▶ _SUPPLIED PASSAGE_:
»»
Dot product
Published:
The dot product is a fundamental operation on two Euclidean vectors that captures a notion of similarity between the vectors. In this post, we’ll define the dot product and offer a number of angles for which to intuit the idea captured by this fundamental operation.
Introduction
The dot product is a fundamental operation on two Euclidean vectors that captures a notion of similarity between the vectors. It is defined as follows:
Definition 1 (dot product): Given vectors $\boldsymbol{v}, \boldsymbol{u} \in \mathbb{R}^n$, the dot product between these vectors is defined as, $\boldsymbol{v} \cdot \boldsymbol{u} := \sum_{i=1}^n v_i u_i$
Despite the simplicity of its definition, the dot product can be understood from a number of different perspectives. Here are four perspectives I find useful for thinking about the dot products. Ordered from the least abstract to the most abstract, these perspectives are:
- The dot product succinctly describes a weighted sum
- The dot product describes a a geometric relationship between two Euclidean vectors
- The dot product is an analogy to multiplication between scalars (i.e., plain old multiplication between numbers)
- The dot describes a notion of similarity between two Euclidean vectors
These perspectives are described in the remaining sections of this post.
The dot product as a weighted sum
The least abstract way of viewing a dot product is as a weighted sum of variables. Lets say we have a vector of variables storing some kind of data $\boldsymbol{x}$. Let’s say we have a vector of weights $\boldsymbol{w}$ and we want to sum the variables in $\boldsymbol{x}$ where each element $x_i$ in $\boldsymbol{x}$ is multiplied by its weight $w_i$ in $\boldsymbol{w}$. This operation is stated succinctly as $\boldsymbol{w} \cdot \boldsymbol{x}$.
Whenever you find a dot product, it often helps to think about the operation as a sum of variables where each variable is first multiplied by a weight before summed. Which vector describes the “weights” and which the “variables” depends on the context. This perspective is often helpful in machine learning contexts where “weights” are often mutable model parameters and “variables” are fixed pieces of data.
The dot product describes a geometric relationship between Euclidean vectors
The dot product uses the relationship between the directions in which the two vectors point. More specifically, if the two vectors point in a similar direction, the magnitude of the dot product increases. If they point in drastically different directions, the dot product decreases. Now, the question becomes: what do we mean by “point in a similar direction?” More specifically, what do we mean by “similar”? The dot product asserts that the angle between the two vectors measures how similarly they point. The smaller the angle, the larger will be the dot product.
To show how this works, we note that the dot product between two vectors $\boldsymbol{a}$ and $\boldsymbol{b}$, can be computed using the angle between them as follows (see Theorem 1 in the Appendix to this post):
\[\boldsymbol{a} \cdot \boldsymbol{b} = \vert\vert \boldsymbol{a} \vert\vert \vert\vert \boldsymbol{b} \vert\vert \cos \theta\]If $\theta := 0$, then the two vectors point in the same direction. In this case, $\cos \theta = 1$ and the dot product reduces to simply computing the product of the two vectors’ magnitudes. If $\theta = \pi / 2$, then the two vectors point in perpendicular directions (i.e. maximally different directions). We see that $\cos \pi/2 = 0$ and the dot product between the two vectors is zero.
««
▶ _EXERCISE TASKS_:
(a) Check each statement below against the dot product post and say whether it agrees with the text. Answer yes or no for each, and quote the words from the post that decide it.
(i) The four perspectives are ordered from the most abstract to the least abstract.
(ii) When two vectors point in perpendicular directions, their dot product is zero.
(iii) In machine learning contexts, the "weights" are often fixed pieces of data.
(b) Go on with the dot product post, starting after its final sentence.

▶ _Saved entries_:
»»
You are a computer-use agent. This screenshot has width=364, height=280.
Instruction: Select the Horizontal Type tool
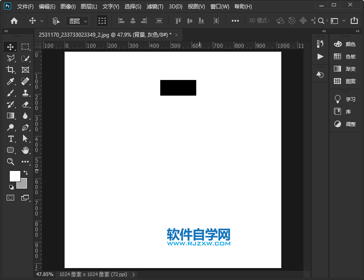pyautogui.click(x=11, y=139)
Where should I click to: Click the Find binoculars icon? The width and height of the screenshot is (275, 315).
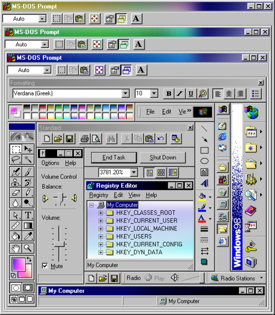[x=111, y=139]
««
▶ _RESULTS OF THE TASKS_:
(a)
(i) No: "Ordered from the least abstract to the most abstract"
(ii) Yes: "the dot product between the two vectors is zero"
(iii) No: "“weights” are often mutable model parameters and “variables” are fixed pieces of data"

(b)
Another way to understand how this works is to look at the projection of one vector onto the other. That is, given two vectors $\boldsymbol{a}$, $\boldsymbol{b}$, the dot product between these vectors computes the product of the magnitudes of $\boldsymbol{a}$ and $\boldsymbol{b}$ along the direction that the two vectors share. Said differently, the dot product $\boldsymbol{a} \cdot \boldsymbol{b}$ can be viewed as the magnitude of the projection of one of the vectors onto the other vector multiplied by the magnitude of the vector being projected upon. That is,
\[\begin{align*}\boldsymbol{a} \cdot \boldsymbol{b} &= \vert\vert \text{proj}(\boldsymbol{a}, \boldsymbol{b}) \vert\vert \vert\vert\boldsymbol{b} \vert\vert \\ &= \vert\vert \text{proj}(\boldsymbol{b}, \boldsymbol{a}) \vert\vert \vert\vert \boldsymbol{a} \vert\vert \end{align*}\]If the two vectors are orthogonal, then the projection of either vector onto the other will be zero and thus the dot product will be zero. In contrast, if two vectors point in the same direction, then the projection of the smaller vector onto the larger vector is simply the smaller vector so we multiply the magnitude of the smaller vector by the magnitude of the larger vector (i.e. simply multiply their norms).
Given this geometric interpretation of the dot product, we can see that taking the dot product of some vector $\boldsymbol{a}$ and a unit vector $\boldsymbol{b}$, finds the length of the projection of $\boldsymbol{a}$ along the axis defined by $\boldsymbol{b}$:
\[\begin{align*} \boldsymbol{a} \cdot \boldsymbol{b} &= \vert\vert \boldsymbol{a} \vert\vert \text{proj}(\boldsymbol{b}, \boldsymbol{a}) \vert\vert \\ &= \vert\vert \text{proj}(\boldsymbol{b}, \boldsymbol{a}) \vert \vert && \text{because $\vert \vert \boldsymbol{a} \vert\vert = 1$} \end{align*}\]Thus, whenever one of the vectors in a dot product is a unit vector, the operation can always be viewed as the length of the projection along the axis defined by the unit vector.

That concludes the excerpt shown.